• _TASK DESCRIPTION_: Please write out the material from the line with "Where should I" up to and including the line with "(x=343, y=330)", substituting "settings panel" for "parameter list" and keeping everything else the same.

### DATASET RECORDS

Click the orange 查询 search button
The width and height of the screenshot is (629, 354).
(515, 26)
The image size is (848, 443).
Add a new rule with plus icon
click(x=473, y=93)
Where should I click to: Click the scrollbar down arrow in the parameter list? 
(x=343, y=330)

######
### DATASET RECORDS

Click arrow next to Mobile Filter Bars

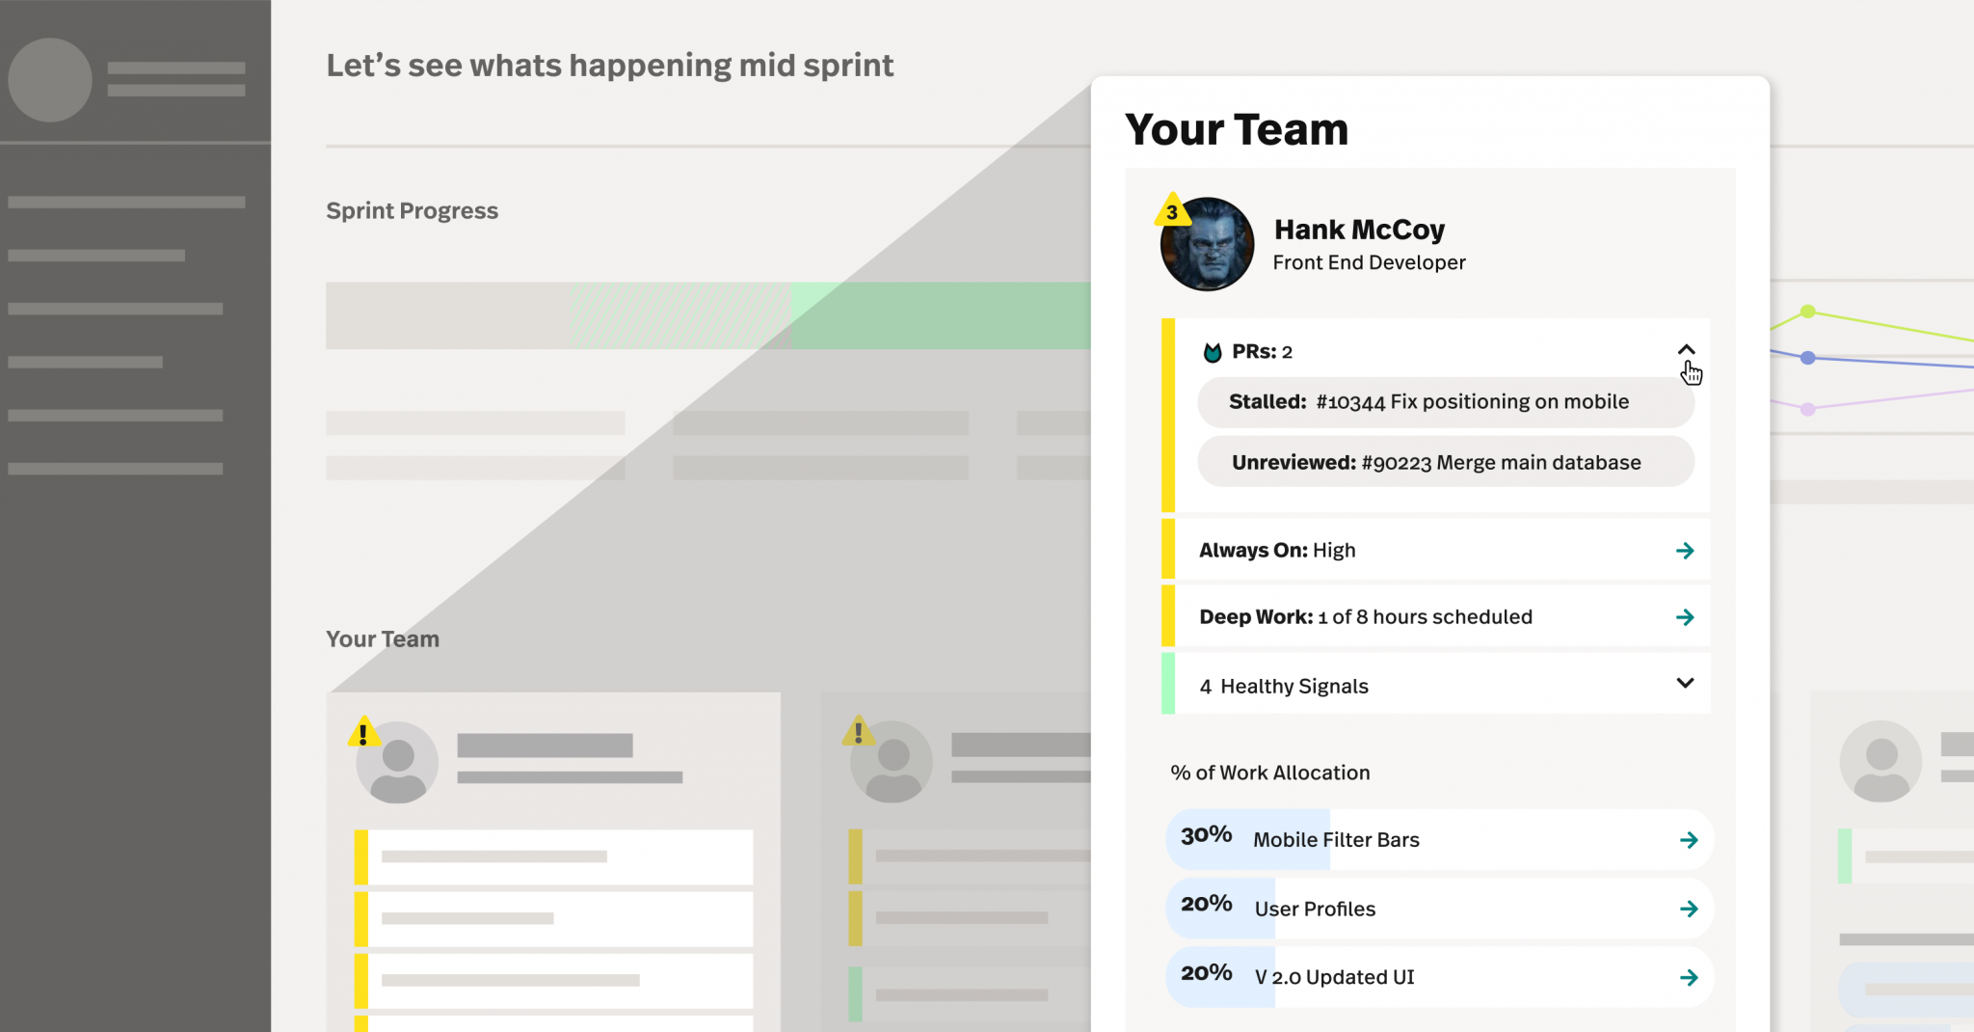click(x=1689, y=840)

######
### DATASET RECORDS

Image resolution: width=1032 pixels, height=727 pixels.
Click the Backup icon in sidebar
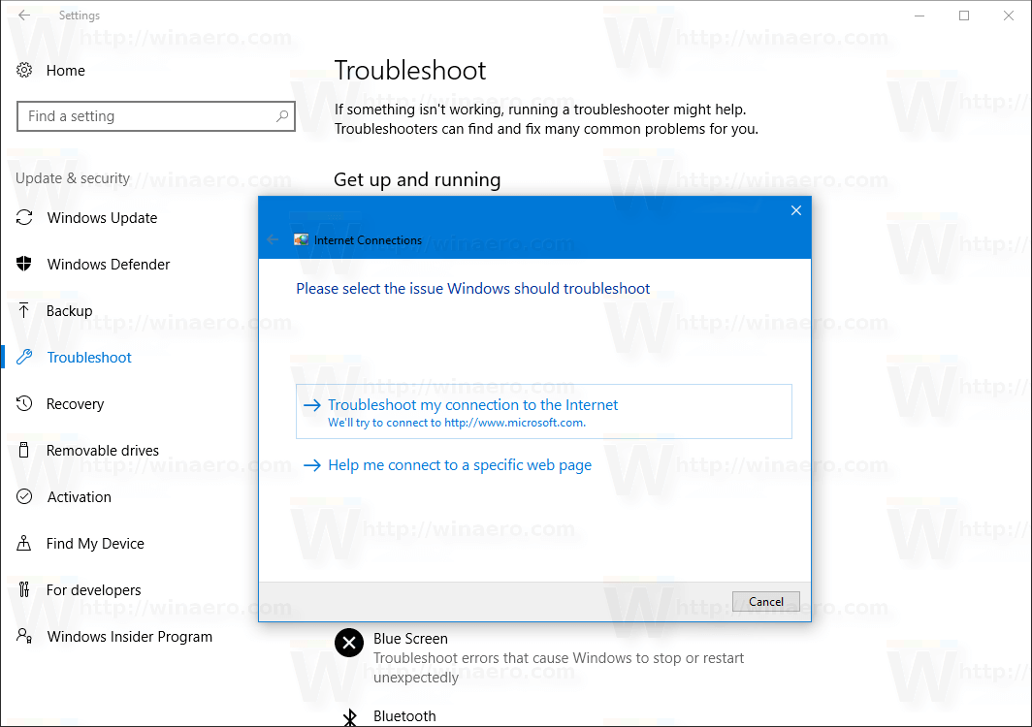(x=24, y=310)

######

• _IN RESPONSE_:
Where should I click to: Click the scrollbar down arrow in the settings panel? 
(x=343, y=330)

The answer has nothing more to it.